Effects of SHK on LPS/GalN-induced serum ALT and AST levels in mice

In order to investigate the effects of SHK on LPS/D-GalN-induced liver damage, we evaluated the effects of SHK on LPS/D-GalN-induced hepatotoxicity. Thus the serum was collected for detecting ALT and AST levels. As is shown in Fig. 1C and D, SHK (12.5 mg kg⁻¹) did not affect the levels of serum ALT and AST compared to the control group. However, LPS/D-GalN dramatically increased the serum AST and ALT levels, whereas SHK (12.5 and 25 mg kg⁻¹) reduced these increases in a dose-dependent manner. The decreasing enzyme of evidence indicates that SHK could reduce LPS/D-GalN-induced hepatotoxicity.
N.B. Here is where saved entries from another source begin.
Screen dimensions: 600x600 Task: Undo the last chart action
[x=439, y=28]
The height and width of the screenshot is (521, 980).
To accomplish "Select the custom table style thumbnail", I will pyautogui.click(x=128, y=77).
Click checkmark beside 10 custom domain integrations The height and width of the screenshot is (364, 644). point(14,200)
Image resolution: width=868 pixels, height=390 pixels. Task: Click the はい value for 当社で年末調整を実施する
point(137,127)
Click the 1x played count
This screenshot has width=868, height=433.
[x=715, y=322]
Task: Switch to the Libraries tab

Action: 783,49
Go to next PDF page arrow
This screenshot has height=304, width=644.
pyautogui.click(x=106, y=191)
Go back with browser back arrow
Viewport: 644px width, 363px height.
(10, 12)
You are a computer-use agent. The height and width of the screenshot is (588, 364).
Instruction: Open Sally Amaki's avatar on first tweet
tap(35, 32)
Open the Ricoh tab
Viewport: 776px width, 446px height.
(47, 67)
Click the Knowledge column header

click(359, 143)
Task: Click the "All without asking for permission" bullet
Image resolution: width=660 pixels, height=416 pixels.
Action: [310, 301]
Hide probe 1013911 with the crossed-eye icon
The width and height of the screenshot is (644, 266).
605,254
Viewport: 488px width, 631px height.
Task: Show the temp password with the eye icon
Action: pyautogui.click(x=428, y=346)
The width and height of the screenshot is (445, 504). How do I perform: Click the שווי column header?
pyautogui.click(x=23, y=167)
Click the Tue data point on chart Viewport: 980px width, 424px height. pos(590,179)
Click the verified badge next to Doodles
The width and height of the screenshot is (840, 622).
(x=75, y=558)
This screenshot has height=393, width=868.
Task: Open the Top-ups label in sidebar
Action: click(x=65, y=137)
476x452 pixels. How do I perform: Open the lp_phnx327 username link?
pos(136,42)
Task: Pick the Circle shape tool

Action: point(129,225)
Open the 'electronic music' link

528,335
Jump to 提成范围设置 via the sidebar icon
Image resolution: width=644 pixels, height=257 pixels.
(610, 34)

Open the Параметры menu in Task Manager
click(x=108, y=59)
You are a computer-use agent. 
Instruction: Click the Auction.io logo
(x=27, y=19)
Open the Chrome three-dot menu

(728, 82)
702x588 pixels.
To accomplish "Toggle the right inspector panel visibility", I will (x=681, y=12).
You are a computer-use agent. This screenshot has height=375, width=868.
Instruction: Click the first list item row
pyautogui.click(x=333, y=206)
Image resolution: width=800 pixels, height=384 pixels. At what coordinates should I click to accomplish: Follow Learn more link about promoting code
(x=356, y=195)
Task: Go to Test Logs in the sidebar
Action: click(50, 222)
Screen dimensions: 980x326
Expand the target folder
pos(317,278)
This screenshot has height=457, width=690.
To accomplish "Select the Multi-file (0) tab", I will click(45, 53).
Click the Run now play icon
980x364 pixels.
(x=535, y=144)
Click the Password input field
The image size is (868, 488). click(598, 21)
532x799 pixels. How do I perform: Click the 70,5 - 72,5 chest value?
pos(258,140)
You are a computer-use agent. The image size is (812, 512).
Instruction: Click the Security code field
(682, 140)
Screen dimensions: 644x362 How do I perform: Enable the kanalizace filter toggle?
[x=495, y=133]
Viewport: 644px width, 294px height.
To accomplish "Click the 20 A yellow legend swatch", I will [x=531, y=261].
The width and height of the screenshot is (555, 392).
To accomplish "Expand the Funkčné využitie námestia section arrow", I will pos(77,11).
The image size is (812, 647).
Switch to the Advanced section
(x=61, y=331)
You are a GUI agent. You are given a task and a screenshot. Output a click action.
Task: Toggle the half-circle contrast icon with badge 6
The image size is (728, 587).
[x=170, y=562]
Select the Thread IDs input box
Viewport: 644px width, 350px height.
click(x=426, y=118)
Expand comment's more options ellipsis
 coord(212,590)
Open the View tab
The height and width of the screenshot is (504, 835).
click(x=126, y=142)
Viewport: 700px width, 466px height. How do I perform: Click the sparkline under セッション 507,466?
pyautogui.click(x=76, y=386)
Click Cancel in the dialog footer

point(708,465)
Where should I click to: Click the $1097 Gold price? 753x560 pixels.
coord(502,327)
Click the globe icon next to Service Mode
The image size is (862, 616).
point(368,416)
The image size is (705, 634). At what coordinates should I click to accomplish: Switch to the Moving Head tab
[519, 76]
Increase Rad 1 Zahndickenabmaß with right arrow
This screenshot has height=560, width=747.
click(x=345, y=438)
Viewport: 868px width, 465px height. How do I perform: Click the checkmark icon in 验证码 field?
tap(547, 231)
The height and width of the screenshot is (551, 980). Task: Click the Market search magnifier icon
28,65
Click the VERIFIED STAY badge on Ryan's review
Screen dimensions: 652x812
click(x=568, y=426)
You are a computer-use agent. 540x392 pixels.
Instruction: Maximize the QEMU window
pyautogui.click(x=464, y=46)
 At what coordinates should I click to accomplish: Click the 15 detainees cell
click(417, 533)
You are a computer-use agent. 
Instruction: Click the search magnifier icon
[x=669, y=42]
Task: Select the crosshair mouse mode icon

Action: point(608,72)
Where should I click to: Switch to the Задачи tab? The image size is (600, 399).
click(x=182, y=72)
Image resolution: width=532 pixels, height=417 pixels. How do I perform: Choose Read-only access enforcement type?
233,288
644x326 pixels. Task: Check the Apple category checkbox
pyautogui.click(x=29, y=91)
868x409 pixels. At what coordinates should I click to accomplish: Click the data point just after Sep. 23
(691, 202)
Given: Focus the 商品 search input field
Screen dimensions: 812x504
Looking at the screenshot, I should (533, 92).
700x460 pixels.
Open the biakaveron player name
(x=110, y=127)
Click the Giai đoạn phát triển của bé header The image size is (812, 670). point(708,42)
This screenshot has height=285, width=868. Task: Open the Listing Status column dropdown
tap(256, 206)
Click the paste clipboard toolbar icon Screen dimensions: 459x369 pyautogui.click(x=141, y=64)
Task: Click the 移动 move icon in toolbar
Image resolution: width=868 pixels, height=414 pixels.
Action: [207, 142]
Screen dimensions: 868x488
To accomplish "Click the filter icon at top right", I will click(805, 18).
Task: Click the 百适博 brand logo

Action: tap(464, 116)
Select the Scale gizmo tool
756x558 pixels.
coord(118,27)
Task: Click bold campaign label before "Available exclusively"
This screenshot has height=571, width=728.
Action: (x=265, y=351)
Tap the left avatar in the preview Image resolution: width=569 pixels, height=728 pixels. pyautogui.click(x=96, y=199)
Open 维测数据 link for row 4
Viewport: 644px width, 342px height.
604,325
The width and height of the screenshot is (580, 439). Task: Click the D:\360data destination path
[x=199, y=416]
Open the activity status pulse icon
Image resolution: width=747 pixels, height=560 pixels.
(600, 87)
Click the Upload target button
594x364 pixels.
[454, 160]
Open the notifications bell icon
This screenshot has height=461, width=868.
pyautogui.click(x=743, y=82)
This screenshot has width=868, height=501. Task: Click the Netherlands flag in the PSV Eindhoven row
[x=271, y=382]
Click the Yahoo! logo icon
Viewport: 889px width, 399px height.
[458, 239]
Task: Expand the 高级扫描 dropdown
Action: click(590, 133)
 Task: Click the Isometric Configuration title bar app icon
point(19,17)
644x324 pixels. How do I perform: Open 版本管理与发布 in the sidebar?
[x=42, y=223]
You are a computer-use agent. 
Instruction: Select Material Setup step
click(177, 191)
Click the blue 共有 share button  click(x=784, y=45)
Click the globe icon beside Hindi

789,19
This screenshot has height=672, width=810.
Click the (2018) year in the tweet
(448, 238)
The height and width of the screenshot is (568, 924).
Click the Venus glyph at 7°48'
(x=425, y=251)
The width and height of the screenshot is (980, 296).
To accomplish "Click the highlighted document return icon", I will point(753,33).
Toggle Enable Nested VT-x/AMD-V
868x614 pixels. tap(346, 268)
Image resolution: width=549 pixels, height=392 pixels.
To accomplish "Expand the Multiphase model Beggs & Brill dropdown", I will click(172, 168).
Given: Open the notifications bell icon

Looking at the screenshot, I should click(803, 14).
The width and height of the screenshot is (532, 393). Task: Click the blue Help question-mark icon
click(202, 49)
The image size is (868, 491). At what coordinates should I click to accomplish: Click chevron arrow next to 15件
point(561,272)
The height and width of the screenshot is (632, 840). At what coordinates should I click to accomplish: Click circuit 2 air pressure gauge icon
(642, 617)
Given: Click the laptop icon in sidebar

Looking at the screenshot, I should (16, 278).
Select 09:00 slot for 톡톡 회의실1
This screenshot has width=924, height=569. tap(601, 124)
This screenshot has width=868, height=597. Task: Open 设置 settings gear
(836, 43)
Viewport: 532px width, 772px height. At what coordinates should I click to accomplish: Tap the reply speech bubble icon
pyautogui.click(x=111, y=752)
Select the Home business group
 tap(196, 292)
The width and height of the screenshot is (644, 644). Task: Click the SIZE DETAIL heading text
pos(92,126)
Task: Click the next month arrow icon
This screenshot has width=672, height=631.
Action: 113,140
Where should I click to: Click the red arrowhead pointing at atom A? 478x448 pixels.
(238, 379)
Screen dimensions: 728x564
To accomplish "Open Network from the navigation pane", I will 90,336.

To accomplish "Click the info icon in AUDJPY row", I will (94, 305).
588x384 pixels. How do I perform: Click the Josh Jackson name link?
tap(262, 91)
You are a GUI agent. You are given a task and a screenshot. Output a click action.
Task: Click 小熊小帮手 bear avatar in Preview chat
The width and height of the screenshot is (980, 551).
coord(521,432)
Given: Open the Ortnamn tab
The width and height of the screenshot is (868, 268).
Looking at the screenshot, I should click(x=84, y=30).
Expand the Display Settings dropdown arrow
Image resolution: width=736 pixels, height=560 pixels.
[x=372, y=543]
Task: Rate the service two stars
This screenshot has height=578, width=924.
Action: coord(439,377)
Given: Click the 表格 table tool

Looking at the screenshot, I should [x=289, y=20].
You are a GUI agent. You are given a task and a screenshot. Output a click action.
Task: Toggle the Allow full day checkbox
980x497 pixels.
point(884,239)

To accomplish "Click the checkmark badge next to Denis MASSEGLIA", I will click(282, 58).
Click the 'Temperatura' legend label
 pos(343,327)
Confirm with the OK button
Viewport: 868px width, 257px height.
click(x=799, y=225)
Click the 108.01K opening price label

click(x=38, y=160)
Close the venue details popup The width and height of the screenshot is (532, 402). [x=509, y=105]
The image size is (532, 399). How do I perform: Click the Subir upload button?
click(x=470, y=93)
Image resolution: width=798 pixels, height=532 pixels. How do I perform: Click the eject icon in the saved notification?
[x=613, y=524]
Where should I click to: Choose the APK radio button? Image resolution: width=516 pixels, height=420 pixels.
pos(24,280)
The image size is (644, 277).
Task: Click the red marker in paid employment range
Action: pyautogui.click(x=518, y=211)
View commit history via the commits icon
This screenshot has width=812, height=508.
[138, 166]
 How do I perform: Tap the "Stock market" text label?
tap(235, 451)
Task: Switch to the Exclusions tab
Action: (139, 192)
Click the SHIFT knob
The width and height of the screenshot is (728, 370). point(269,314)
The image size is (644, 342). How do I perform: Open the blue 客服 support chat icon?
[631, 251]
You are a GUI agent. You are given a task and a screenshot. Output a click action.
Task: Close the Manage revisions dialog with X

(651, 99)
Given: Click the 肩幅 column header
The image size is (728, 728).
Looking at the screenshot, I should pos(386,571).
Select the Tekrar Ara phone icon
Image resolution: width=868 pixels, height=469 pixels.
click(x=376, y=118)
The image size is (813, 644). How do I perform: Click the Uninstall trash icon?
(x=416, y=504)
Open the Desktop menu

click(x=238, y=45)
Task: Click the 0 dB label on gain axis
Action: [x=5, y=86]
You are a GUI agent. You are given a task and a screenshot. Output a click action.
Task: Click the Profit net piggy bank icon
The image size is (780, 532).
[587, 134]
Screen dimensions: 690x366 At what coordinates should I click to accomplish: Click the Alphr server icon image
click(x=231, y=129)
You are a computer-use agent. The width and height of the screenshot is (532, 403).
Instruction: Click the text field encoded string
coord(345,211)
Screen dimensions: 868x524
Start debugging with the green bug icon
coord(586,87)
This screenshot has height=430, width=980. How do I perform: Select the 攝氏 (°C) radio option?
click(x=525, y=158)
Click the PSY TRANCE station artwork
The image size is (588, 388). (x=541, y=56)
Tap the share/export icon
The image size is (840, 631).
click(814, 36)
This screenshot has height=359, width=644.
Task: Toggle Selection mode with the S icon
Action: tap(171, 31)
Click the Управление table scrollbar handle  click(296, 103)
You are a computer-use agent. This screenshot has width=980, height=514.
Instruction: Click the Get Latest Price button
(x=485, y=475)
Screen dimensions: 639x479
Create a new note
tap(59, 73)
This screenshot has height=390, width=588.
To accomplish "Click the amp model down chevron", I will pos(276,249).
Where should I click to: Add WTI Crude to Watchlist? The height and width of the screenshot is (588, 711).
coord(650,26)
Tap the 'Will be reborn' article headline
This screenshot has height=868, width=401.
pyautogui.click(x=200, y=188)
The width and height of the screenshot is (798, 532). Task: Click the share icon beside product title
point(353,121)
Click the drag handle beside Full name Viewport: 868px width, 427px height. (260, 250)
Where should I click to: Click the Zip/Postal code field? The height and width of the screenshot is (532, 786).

Effects of SHK treatment on LPS/D-GalN-induced MPO, ROS, SOD and GSH production in mice

Next, we investigated whether SHK protected against hepatotoxicity by mitigating oxidative stress. Our results showed that SHK (12.5 and 25 mg kg⁻¹) treatment reduced the ROS and MPO levels (Fig. 2B and C) and markedly enhanced the GSH and SOD levels (Fig. 2A and D), which play critical roles in protecting against LPS/D-GalN-induced inflammatory and oxidative stress, suggesting that SHK could inhibit the capacity of oxidative stress, such as ROS, SOD, and GSH. Furthermore, SHK also decreased inflammatory effects by MPO levels.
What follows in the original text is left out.